> **What is expected**:
Wherever the line with "The height and width of the screenshot is (896, 1600)." sits in the listing below, transcribe from it up to and including the line with "The width and height of the screenshot is (1024, 576).", exactly, and leave the remaining lines out.

==================================================

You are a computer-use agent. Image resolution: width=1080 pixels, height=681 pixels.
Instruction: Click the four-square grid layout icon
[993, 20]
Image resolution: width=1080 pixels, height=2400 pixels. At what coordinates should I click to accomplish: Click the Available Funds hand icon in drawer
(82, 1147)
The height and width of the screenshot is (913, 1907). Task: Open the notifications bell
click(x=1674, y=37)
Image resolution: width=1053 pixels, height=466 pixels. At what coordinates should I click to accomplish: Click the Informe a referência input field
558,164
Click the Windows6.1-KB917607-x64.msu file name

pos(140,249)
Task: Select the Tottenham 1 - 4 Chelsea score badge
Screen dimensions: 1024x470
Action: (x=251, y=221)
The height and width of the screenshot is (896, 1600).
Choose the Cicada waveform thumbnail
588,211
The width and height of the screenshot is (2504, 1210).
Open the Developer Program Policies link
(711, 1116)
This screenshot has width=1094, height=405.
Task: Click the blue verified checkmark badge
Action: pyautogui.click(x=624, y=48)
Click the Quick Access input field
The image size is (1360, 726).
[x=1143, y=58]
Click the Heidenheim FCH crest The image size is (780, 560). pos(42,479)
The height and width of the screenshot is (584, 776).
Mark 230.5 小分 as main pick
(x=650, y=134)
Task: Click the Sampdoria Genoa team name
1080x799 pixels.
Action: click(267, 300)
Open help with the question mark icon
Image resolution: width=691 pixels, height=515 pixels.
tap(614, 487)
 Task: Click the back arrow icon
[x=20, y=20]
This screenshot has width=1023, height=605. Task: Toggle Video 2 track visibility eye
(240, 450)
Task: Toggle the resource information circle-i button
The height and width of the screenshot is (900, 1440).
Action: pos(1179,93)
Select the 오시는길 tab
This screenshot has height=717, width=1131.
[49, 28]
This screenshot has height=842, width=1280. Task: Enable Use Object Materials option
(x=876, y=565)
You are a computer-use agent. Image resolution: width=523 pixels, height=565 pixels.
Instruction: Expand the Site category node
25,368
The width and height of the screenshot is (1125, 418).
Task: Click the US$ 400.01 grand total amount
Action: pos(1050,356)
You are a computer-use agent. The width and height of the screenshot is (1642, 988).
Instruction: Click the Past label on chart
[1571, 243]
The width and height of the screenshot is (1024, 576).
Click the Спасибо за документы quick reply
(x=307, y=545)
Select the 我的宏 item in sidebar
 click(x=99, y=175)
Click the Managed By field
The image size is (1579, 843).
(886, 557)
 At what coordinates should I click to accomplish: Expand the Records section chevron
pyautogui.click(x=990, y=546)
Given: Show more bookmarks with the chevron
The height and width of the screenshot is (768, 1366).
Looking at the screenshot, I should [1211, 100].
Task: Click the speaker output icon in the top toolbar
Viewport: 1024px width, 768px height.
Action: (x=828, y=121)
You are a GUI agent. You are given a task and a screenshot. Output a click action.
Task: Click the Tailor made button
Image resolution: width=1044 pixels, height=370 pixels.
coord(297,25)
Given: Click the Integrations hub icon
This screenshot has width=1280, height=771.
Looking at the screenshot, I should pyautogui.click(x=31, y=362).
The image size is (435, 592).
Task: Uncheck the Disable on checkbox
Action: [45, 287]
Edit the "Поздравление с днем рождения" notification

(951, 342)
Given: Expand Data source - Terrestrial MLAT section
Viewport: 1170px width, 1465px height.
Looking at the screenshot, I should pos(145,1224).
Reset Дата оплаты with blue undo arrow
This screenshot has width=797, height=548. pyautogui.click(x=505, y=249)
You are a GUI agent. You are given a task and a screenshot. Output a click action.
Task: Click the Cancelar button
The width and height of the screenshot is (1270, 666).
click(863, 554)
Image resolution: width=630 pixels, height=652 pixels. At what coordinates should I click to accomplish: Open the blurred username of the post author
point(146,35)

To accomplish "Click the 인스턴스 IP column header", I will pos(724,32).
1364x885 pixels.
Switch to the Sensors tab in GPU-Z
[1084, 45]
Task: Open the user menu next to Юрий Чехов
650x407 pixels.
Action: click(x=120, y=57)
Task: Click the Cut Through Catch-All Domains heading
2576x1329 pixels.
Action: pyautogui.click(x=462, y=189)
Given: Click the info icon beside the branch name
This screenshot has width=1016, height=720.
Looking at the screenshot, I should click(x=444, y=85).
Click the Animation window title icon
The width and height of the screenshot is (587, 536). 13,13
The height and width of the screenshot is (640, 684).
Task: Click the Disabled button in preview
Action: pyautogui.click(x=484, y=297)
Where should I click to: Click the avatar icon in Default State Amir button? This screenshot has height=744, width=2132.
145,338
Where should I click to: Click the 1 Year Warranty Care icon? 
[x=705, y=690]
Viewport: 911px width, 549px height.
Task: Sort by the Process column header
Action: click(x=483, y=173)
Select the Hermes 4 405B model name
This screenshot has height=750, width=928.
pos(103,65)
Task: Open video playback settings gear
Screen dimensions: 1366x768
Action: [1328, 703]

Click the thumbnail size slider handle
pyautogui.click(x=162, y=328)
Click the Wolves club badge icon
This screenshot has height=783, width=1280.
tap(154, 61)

==================================================

> **Result**:
The height and width of the screenshot is (896, 1600).
Choose the Cicada waveform thumbnail
588,211
The width and height of the screenshot is (2504, 1210).
Open the Developer Program Policies link
(711, 1116)
This screenshot has width=1094, height=405.
Task: Click the blue verified checkmark badge
Action: pyautogui.click(x=624, y=48)
Click the Quick Access input field
The image size is (1360, 726).
[x=1143, y=58]
Click the Heidenheim FCH crest The image size is (780, 560). pos(42,479)
The height and width of the screenshot is (584, 776).
Mark 230.5 小分 as main pick
(x=650, y=134)
Task: Click the Sampdoria Genoa team name
1080x799 pixels.
Action: click(267, 300)
Open help with the question mark icon
Image resolution: width=691 pixels, height=515 pixels.
tap(614, 487)
 Task: Click the back arrow icon
[x=20, y=20]
This screenshot has width=1023, height=605. Task: Toggle Video 2 track visibility eye
(240, 450)
Task: Toggle the resource information circle-i button
The height and width of the screenshot is (900, 1440).
Action: pos(1179,93)
Select the 오시는길 tab
This screenshot has height=717, width=1131.
[49, 28]
This screenshot has height=842, width=1280. Task: Enable Use Object Materials option
(x=876, y=565)
You are a computer-use agent. Image resolution: width=523 pixels, height=565 pixels.
Instruction: Expand the Site category node
25,368
The width and height of the screenshot is (1125, 418).
Task: Click the US$ 400.01 grand total amount
Action: pos(1050,356)
You are a computer-use agent. The width and height of the screenshot is (1642, 988).
Instruction: Click the Past label on chart
[1571, 243]
The width and height of the screenshot is (1024, 576).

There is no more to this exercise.